Il motivo è semplice: mentre sulla Terra siamo protetti da un’atmosfera spessa e da un campo magnetico che respinge la maggior parte delle particelle cosmiche ad alta energia, nello spazio gli astronauti sono esposti a radiazioni costanti e potenzialmente mortali.

Questo vale tanto per le future basi lunari quanto per le missioni dirette verso Marte, dove l’esposizione cumulativa può diventare un problema impossibile da ignorare. Le soluzioni tradizionali prevedono l’uso di materiali pesanti o difficili da trasportare, come metalli, acqua o polietilene. Tutti elementi che aumentano i costi e la complessità delle missioni.

Da qui nasce il fascino del fungo di Chernobyl. Nel 2020 una coltura di C. sphaerospermum è stata inviata sulla Stazione Spaziale Internazionale per verificare come si comportasse in un ambiente caratterizzato da radiazioni cosmiche reali. I risultati hanno confermato ciò che i ricercatori sospettavano: il fungo continuava a crescere senza difficoltà e, soprattutto, riduceva leggermente il livello di radiazione rilevato sui sensori posti al di sotto della coltura. Una variazione minima, certo, ma sufficiente per dimostrare che uno strato più spesso potrebbe offrire una protezione molto più consistente.

Gli studi

Da quel momento l’ipotesi di uno “scudo vivente” ha iniziato a circolare sempre più spesso nei centri di ricerca: un materiale biologico capace di autorigenerarsi, adattarsi alle radiazioni e crescere quasi da solo, senza la necessità di trasportare tonnellate di schermature dalla Terra. In un futuro non troppo lontano, gli astronauti potrebbero coltivare direttamente nello spazio grandi quantità di funghi melanizzati, utilizzandoli per rivestire aree sensibili delle astronavi o persino per costruire pannelli biocompositi destinati agli habitat lunari e marziani. Sarebbe un cambiamento epocale nel modo di progettare infrastrutture extraterrestri, basate non più su materiali statici ma su organismi che si riparano autonomamente.

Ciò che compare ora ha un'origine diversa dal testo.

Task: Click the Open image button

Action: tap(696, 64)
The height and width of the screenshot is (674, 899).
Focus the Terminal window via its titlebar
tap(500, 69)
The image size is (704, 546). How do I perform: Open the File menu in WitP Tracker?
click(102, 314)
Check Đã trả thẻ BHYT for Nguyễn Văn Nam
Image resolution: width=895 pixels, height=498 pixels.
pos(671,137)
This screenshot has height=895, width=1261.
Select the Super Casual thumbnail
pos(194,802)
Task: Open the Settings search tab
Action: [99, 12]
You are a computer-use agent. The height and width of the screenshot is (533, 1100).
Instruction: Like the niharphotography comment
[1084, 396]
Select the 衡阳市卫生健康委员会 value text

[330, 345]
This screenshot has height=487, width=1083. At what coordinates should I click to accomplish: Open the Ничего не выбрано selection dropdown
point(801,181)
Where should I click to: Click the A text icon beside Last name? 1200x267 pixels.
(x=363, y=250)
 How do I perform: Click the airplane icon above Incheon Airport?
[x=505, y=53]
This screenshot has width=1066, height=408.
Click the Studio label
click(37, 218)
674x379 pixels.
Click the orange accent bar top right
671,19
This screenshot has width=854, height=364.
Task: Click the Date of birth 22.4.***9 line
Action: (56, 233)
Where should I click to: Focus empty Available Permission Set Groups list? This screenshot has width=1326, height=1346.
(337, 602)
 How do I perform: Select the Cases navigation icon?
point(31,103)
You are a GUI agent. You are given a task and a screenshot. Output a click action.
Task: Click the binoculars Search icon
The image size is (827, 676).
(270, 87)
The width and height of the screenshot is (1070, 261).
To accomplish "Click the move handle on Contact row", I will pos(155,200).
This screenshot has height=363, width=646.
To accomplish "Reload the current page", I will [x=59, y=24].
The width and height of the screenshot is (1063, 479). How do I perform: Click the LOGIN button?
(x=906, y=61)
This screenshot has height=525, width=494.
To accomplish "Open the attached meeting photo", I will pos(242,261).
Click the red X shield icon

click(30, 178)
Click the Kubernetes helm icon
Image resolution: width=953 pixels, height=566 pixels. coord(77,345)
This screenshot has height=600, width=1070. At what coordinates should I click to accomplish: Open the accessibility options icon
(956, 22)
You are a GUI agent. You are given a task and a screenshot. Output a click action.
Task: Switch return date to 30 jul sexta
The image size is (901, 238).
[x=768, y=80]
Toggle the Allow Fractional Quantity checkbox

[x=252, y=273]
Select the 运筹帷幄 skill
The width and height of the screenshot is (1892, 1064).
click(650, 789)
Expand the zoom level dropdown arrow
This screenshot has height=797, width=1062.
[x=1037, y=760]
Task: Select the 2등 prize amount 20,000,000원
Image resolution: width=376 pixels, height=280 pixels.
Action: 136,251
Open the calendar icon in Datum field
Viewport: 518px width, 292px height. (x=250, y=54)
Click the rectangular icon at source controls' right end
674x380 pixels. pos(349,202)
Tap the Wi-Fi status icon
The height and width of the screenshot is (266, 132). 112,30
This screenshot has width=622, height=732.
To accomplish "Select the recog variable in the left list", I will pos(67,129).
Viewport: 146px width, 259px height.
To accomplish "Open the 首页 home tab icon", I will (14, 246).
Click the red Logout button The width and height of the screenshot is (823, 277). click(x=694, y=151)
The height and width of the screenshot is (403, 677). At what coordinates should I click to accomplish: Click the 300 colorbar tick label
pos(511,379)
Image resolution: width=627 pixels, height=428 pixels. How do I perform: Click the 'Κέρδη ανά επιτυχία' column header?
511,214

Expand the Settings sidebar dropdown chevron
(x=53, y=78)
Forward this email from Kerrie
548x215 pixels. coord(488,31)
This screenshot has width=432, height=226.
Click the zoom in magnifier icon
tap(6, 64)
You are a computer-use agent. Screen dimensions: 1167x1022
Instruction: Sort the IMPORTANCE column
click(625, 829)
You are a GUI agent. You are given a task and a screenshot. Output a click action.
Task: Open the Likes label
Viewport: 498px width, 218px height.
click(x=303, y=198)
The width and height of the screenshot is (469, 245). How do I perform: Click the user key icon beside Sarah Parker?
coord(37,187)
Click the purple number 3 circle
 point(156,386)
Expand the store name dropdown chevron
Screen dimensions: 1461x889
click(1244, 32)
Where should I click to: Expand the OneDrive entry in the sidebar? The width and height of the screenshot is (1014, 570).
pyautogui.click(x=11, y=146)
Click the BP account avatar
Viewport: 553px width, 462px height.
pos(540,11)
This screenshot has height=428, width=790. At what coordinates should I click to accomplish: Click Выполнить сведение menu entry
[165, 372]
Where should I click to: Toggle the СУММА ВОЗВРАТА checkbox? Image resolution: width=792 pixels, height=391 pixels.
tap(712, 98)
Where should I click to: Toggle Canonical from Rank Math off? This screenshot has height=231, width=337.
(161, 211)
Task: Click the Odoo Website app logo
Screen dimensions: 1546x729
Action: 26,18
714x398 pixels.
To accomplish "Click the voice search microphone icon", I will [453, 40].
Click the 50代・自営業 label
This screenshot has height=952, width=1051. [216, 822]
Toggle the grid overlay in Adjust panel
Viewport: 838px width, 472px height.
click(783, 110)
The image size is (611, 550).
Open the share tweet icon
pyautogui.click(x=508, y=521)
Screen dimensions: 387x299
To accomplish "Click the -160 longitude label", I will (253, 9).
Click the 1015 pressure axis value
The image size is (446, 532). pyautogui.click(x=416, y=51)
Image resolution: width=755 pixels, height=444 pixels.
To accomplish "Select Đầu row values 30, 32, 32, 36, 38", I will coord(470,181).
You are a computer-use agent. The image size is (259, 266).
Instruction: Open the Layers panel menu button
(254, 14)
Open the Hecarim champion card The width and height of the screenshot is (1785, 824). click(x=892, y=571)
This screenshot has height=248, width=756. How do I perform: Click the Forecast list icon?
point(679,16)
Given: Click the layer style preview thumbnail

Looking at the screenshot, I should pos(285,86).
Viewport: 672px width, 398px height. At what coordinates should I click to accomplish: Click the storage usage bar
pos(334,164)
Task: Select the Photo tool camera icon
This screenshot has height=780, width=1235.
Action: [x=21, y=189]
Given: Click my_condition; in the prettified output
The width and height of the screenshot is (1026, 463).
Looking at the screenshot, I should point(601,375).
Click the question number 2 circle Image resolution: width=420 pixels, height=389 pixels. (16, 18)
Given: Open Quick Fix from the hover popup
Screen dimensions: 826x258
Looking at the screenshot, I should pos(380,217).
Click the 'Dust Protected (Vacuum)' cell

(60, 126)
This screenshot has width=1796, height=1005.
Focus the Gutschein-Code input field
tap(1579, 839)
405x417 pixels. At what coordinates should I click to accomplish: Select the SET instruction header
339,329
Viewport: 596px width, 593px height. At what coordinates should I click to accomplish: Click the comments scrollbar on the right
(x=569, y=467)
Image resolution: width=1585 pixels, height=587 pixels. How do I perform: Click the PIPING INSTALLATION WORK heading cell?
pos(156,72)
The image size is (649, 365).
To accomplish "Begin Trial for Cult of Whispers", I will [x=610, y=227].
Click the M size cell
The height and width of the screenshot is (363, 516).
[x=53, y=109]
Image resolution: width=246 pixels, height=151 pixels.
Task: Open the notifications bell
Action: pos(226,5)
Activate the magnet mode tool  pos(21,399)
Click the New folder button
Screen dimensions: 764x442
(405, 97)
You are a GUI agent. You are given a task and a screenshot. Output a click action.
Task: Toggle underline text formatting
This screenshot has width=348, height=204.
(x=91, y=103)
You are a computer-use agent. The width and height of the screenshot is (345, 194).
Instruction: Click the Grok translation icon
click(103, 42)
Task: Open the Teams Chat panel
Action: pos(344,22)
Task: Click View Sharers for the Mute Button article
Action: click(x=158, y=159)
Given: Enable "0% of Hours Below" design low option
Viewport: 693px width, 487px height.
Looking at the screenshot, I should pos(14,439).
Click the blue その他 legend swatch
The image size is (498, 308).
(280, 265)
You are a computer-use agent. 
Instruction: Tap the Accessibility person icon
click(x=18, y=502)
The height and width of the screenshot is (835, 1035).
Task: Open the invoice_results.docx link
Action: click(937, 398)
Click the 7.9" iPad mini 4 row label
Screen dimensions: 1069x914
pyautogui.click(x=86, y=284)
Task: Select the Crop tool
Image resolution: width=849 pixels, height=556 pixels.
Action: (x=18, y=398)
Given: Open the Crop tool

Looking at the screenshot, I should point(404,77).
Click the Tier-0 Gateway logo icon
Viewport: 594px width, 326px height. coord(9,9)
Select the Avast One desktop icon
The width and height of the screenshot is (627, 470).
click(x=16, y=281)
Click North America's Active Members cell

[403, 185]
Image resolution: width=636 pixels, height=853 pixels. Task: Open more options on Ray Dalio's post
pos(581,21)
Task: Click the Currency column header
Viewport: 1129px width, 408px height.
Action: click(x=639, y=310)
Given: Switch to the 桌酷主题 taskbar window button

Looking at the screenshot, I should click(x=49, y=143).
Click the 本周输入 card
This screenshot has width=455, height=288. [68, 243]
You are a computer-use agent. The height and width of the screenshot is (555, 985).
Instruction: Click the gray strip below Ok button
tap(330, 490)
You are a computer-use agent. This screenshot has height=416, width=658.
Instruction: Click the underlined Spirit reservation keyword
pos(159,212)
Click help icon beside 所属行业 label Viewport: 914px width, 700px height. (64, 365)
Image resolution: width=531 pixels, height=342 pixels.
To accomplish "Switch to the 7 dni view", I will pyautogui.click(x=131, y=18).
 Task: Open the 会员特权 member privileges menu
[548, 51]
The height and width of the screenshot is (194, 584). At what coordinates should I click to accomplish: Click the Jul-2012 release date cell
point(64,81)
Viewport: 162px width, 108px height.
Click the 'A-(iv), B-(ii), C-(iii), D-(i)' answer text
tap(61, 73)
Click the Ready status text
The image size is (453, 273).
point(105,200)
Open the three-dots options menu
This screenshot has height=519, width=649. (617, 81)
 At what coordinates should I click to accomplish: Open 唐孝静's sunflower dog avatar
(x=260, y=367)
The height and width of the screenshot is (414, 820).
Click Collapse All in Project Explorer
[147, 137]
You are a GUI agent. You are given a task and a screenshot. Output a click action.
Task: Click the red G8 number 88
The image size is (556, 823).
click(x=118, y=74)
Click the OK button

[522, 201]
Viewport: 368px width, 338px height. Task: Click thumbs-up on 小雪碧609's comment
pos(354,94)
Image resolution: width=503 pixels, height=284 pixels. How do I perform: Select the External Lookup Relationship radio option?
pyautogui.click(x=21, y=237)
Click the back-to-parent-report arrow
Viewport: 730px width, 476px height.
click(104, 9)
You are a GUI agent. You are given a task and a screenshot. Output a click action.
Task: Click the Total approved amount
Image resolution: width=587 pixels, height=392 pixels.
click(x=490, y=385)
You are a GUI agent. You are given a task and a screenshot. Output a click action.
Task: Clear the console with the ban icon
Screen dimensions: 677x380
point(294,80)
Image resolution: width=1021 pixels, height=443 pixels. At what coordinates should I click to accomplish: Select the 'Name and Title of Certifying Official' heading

Esiste anche una questione scientifica ancora aperta: la cosiddetta “radiosintesi”. Alcuni studi suggeriscono infatti che la melanina del fungo possa assorbire la radiazione e convertirne una parte in energia utile per la crescita, un po’ come fanno le piante con la fotosintesi. È un’ipotesi affascinante, ma non ancora dimostrata con certezza. Ciò che invece sappiamo è che il fungo tollera la radiazione, la assorbe e continua a prosperare, e questo è già sufficiente per renderlo un candidato ideale per applicazioni spaziali.

Immaginare che un organismo scoperto nel luogo di uno dei peggiori disastri nucleari della storia possa diventare un alleato fondamentale per l’esplorazione dello spazio profondo sembra quasi un paradosso. Eppure è esattamente ciò che suggeriscono i ricercatori: il futuro delle missioni su Luna e Marte potrebbe dipendere proprio da questa forma di vita nata nel buio radioattivo di Chernobyl. Là dove tutto sembrava destinato a morire, la natura ha trovato un modo per adattarsi.